── EXCERPTED DATA

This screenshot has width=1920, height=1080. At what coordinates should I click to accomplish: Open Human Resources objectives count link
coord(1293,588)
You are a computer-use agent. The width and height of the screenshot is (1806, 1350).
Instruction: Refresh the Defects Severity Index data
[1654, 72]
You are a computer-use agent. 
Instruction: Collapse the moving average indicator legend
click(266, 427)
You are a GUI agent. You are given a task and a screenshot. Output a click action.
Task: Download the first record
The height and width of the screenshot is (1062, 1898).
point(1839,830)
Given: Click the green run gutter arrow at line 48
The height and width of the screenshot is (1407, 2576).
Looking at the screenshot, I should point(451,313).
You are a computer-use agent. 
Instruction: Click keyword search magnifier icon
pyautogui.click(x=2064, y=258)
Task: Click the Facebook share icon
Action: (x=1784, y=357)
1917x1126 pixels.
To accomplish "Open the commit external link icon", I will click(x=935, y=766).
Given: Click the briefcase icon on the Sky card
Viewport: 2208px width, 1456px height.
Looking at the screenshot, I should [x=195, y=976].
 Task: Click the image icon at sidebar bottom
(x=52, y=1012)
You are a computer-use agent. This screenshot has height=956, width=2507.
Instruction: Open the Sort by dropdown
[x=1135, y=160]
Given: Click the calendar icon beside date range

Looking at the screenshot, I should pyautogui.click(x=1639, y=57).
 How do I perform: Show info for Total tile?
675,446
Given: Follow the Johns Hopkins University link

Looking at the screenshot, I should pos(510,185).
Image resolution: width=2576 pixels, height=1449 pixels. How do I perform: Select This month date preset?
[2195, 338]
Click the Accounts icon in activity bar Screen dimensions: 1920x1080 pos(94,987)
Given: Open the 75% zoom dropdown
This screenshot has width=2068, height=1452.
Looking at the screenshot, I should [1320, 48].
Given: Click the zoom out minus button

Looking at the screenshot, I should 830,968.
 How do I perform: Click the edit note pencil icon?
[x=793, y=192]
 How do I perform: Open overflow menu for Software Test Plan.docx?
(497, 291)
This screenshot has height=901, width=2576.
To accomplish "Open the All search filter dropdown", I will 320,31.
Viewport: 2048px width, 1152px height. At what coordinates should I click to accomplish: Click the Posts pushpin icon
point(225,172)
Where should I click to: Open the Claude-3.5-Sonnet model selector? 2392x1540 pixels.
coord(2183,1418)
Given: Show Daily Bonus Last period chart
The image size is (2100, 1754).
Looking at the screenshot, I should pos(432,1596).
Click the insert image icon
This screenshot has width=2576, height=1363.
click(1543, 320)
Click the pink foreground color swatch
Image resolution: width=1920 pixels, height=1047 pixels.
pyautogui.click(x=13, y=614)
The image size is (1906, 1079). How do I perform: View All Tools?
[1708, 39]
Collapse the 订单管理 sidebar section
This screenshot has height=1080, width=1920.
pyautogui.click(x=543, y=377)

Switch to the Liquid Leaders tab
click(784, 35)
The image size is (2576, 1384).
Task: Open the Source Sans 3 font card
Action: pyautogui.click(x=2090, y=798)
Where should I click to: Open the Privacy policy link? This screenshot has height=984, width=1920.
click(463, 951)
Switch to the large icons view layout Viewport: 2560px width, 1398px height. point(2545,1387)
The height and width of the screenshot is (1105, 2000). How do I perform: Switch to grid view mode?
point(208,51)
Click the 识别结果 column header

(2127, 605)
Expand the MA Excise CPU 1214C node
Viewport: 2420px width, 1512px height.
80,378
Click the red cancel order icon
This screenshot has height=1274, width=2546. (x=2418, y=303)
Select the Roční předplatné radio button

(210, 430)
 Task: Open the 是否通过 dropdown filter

────

> _TASK DESCRIPTION_:
Nothing but the lines from the first line of the data through the line with "Given: Click the green" should be returned, exactly as they appear, both ends included.

> _SOLUTION TO THIS TASK_:
This screenshot has width=1920, height=1080. At what coordinates should I click to accomplish: Open Human Resources objectives count link
coord(1293,588)
You are a computer-use agent. The width and height of the screenshot is (1806, 1350).
Instruction: Refresh the Defects Severity Index data
[1654, 72]
You are a computer-use agent. 
Instruction: Collapse the moving average indicator legend
click(266, 427)
You are a GUI agent. You are given a task and a screenshot. Output a click action.
Task: Download the first record
The height and width of the screenshot is (1062, 1898).
point(1839,830)
Given: Click the green run gutter arrow at line 48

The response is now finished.